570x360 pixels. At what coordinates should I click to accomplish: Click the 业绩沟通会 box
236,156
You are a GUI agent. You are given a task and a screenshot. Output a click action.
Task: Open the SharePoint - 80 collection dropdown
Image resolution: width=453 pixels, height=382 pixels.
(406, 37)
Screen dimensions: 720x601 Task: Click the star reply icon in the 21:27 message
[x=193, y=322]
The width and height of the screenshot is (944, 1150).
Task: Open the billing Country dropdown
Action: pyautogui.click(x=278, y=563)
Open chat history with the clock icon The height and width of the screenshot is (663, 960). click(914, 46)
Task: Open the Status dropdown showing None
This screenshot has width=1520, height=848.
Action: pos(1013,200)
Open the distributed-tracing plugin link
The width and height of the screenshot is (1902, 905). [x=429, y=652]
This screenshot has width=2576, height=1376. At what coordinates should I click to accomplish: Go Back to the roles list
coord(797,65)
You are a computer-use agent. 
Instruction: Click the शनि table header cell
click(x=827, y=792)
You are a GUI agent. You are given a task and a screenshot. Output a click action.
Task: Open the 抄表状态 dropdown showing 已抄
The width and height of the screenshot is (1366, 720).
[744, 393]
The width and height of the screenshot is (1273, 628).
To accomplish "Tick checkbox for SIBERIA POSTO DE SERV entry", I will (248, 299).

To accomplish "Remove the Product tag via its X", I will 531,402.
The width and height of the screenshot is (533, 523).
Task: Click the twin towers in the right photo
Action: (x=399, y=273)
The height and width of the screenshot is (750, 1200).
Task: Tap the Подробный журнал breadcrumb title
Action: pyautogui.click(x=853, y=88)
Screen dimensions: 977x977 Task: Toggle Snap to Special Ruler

======

Exercise brief.
Only the lines from the one with "Open chat history" through the end of the material are wanted; copy them exactly, both ends included.

Answer box.
Open chat history with the clock icon The height and width of the screenshot is (663, 960). click(914, 46)
Task: Open the Status dropdown showing None
This screenshot has width=1520, height=848.
Action: pos(1013,200)
Open the distributed-tracing plugin link
The width and height of the screenshot is (1902, 905). [x=429, y=652]
This screenshot has width=2576, height=1376. At what coordinates should I click to accomplish: Go Back to the roles list
coord(797,65)
You are a computer-use agent. 
Instruction: Click the शनि table header cell
click(x=827, y=792)
You are a GUI agent. You are given a task and a screenshot. Output a click action.
Task: Open the 抄表状态 dropdown showing 已抄
The width and height of the screenshot is (1366, 720).
[744, 393]
The width and height of the screenshot is (1273, 628).
To accomplish "Tick checkbox for SIBERIA POSTO DE SERV entry", I will (248, 299).

To accomplish "Remove the Product tag via its X", I will 531,402.
The width and height of the screenshot is (533, 523).
Task: Click the twin towers in the right photo
Action: (x=399, y=273)
The height and width of the screenshot is (750, 1200).
Task: Tap the Подробный журнал breadcrumb title
Action: pyautogui.click(x=853, y=88)
Screen dimensions: 977x977 Task: Toggle Snap to Special Ruler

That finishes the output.